Freshly liver samples, isolated at indicated circadian time points (ZT), were used for total RNA isolation using TRI reagent (Molecular Research Center). The quality of the purified RNA was checked by spectrophotometric analysis (280/260 nm) and gel electrophoresis. Two hundred nanograms of total RNA was reverse-transcribed using strand-specific primers for RORE, D-box enhancer regions or CpG islands of output genes, and a reverse transcriptase (cDNA enzyme from ExiLERATE LNA™ qPCR, cDNA Synthesis Kit) as per manufacturer instructions. The synthesized cDNA was used for qRT-PCR with SYBR green (Qiagen) and expressed relative to GAPDH levels, as described in ref. 26. For eRNA transcript determination, three mice were sacrificed at each time point and each experiment was performed in triplicates.

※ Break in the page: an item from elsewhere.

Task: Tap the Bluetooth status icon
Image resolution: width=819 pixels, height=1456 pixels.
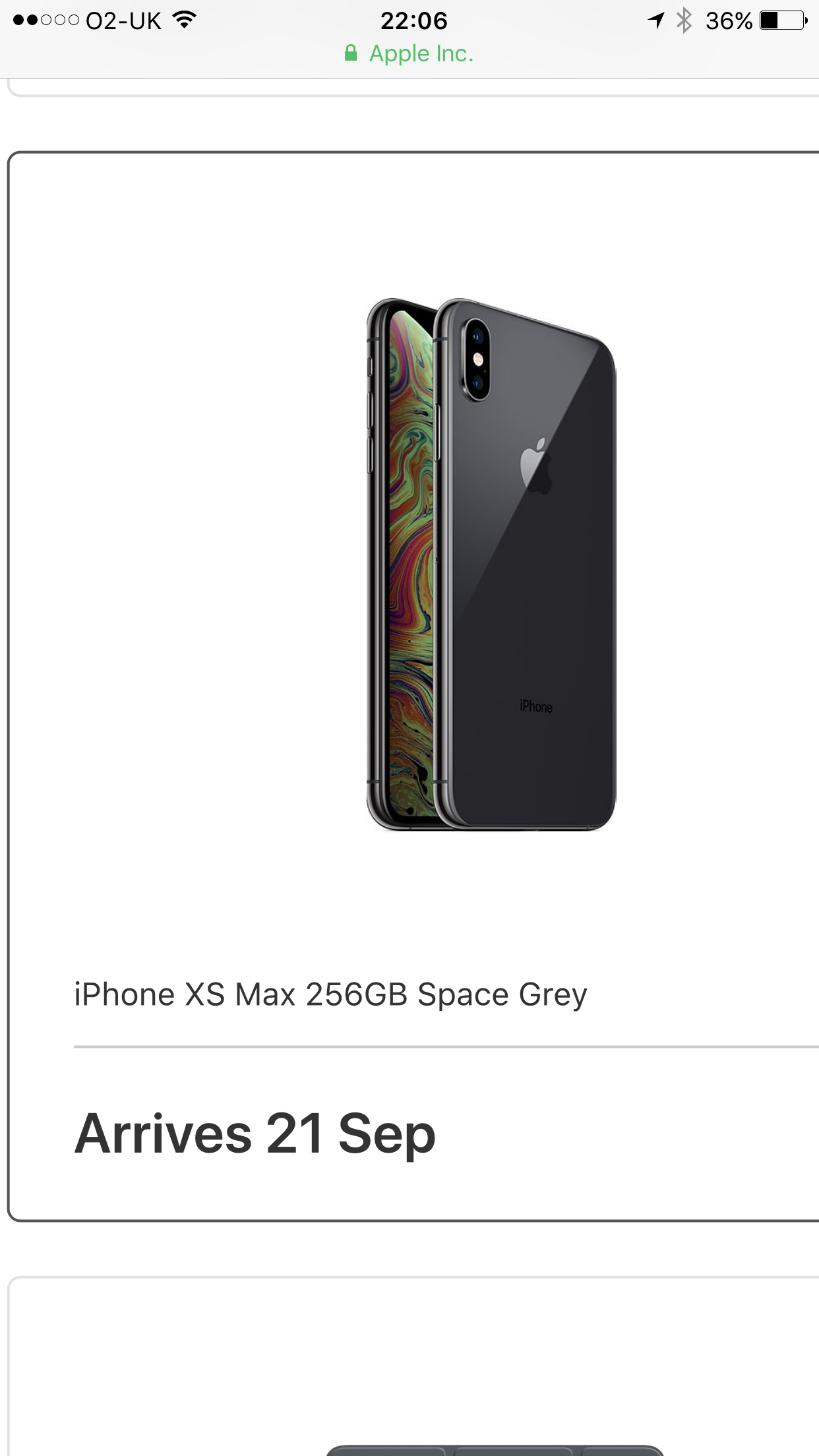Action: click(684, 20)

BMAL1 ChIP-seq and RNA-seq data analysis.

For identification of CpG islands that undergo circadian methylation/demethylation in BMAL1-dependent “E-box” genes, the BMAL1 ChIP-seq peaks were downloaded from SI Appendix, Table S1 of Beytebiere et al. (27) (Accession No.: GSE110604) and converted to mm9 using University of California, Santa Cruz (UCSC) liftover tool. RNA expression values were downloaded from Gene Expression Omnibus (GEO) session GSE54651, file: GSE54651_Liv_quant.txt. ChIP-seq and RNA-seq data were fused with the Ensemble Gene ID and analyzed against the MeDIP-seq: Methylated DNA immunoprecipitation sequencing data from the accompanying paper entitled “The circadian demethylation of a unique intronic deoxymethylCpG-rich island boosts the transcription of its cognate circadian clock output gene” to identify the list of BMAL1-dependent E-box genes that show concomitantly BMAL1 binding on the E-box, circadian expression of mRNA transcript, and demethylation of CpG islands.

Identification of YY1 motif in core clock and CC-output genes.

Find Individual Motif Occurrences (FIMO) (28) was used for searching the YY1 motif (open-access database (JASPAR), MA0095.2) in the mouse genome (mm9) with default parameters set at a P value cutoff of 1e5.

Supplementary Material

Appendix 01 (PDF)

Data, Materials, and Software Availability

MeDIP-seq deposited data from liver and Ileum samples of WT mouse are available under GEO Accession no: GSE182147. All study data are included in the article and/or SI Appendix.